光滑念珠菌棘白菌素类药物耐药株的出现给临床治疗带来严峻挑战，但其耐药发生发展的机制尚不清楚。前期研究发现，光滑念珠菌在形成稳定耐药前存在棘白菌素耐受状态；利用CRISPR/Cas9技术敲除了标准株的RNA结合蛋白Ssd1，发现敲除株对棘白菌素的耐受性降低，且细胞壁几丁质含量减少。我们推测：Ssd1通过调控细胞壁多糖合成影响光滑念珠菌棘白菌素耐受，促进形成稳定耐药。本项目将1）对Ssd1敲除株、回复突变株和过表达株进行体外诱导试验，分析Ssd1对光滑念珠菌棘白菌素耐药突变率的影响；2）比较各菌株在棘白菌素刺激下，细胞壁不同多糖成分含量和多糖合成酶活性及表达量的差异；3）利用RNA结合蛋白免疫共沉淀串联高通量测序技术，筛选并验证与Ssd1结合的RNA，探索Ssd1调控网络，以期明确Ssd1在光滑念珠菌棘白菌素耐受中的分子机制。本研究将为控制耐受发生发展、遏制真菌耐药和研发新药提供新的理论依据。
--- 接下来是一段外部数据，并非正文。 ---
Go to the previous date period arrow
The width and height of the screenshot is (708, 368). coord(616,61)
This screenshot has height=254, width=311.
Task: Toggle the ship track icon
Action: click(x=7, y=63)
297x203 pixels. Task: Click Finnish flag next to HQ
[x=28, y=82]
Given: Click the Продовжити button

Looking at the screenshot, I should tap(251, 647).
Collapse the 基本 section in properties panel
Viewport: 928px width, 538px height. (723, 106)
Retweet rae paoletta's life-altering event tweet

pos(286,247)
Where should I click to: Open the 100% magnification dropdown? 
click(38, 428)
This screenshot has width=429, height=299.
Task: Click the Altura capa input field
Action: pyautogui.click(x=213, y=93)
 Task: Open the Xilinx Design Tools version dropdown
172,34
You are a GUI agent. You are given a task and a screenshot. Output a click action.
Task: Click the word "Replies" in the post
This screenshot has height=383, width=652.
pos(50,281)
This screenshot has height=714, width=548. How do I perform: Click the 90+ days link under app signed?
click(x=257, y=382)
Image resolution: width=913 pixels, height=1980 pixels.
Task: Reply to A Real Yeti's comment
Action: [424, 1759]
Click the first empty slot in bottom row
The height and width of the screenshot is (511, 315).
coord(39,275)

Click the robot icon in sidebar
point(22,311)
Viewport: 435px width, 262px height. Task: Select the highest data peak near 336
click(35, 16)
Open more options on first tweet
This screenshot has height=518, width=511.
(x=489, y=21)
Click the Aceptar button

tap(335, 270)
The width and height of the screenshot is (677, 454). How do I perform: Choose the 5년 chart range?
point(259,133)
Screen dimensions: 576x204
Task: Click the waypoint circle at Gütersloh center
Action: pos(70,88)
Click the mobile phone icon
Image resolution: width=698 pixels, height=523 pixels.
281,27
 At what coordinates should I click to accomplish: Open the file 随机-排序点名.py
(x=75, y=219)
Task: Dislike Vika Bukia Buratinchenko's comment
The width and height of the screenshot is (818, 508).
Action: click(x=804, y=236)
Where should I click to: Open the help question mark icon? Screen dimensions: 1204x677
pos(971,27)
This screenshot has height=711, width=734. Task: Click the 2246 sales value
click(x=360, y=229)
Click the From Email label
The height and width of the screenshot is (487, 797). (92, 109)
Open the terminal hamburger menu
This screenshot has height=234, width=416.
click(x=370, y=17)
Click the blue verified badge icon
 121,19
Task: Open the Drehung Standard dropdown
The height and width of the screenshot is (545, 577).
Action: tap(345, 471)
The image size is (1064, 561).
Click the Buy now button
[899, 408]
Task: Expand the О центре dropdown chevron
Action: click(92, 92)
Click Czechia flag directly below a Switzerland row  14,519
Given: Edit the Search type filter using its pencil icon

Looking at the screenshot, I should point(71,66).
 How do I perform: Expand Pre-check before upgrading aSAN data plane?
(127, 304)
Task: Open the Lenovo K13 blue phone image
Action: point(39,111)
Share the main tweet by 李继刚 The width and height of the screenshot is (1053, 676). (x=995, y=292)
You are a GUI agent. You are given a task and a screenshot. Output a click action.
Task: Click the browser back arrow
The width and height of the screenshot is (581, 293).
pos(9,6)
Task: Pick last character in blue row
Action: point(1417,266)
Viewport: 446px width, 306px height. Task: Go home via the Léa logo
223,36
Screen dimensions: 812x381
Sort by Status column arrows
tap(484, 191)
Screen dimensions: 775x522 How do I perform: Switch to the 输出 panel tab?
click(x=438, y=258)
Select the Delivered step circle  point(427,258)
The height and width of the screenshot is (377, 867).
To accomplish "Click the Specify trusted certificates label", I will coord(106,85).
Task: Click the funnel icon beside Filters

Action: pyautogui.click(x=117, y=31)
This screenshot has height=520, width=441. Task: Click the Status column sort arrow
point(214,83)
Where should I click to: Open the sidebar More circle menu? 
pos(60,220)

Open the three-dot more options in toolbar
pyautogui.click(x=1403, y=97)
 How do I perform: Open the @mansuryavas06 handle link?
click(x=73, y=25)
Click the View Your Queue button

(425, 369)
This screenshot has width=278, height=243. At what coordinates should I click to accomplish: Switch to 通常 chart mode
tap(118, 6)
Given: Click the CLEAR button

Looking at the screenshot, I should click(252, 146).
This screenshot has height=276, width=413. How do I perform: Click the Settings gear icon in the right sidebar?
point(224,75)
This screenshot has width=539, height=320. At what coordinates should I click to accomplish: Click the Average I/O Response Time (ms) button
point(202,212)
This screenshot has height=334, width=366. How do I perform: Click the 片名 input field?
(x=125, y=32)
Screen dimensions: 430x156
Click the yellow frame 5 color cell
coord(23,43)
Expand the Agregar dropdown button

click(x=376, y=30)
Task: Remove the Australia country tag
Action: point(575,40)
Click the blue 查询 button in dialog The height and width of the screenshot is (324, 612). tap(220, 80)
The emergence of echinocandin resistant in Candida glabrata has posed a serious challenge to clinical treatment. However, the mechanisms of its occurrence and development is still unknown. In the previous study, we found that C. glabrata had an echinocandin tolerance state before resistance. The RNA binding protein Ssd1 of type strain was successfully knocked out by CRISPR/Cas9. The echinocandin tolerance of ssd1Δ was decreased, and the chitin content of cell wall was reduced. We proposed that Ssd1 plays a significant role in the formation of echinocandin tolerance by regulating cell wall polysaccharide synthesis in C. glabrata, and promotes the development of drug resistance. Firstly, we will conduct in vitro induction experiment on ssd1Δ, rescued and overexpressed mutants to analyze the effect of Ssd1 on echinocandin resistant mutation rate in C. glabrata. Then we will compare the content of different polysaccharide components in the cell wall, and the activity and expression level of polysaccharide synthase in each strain under the stress of echinocandin. Finally, our research will screen and verify the RNAs bound to Ssd1 by RNA binding protein immunoprecipitation with RNA sequencing technology to explore the Ssd1 regulatory network and reveal the molecular mechanisms of Ssd1 in C. glabrata echinocandin tolerance. This study will provide new theoretical information on controlling tolerance formation, reducing clinical resistance and developing new antifungal drugs.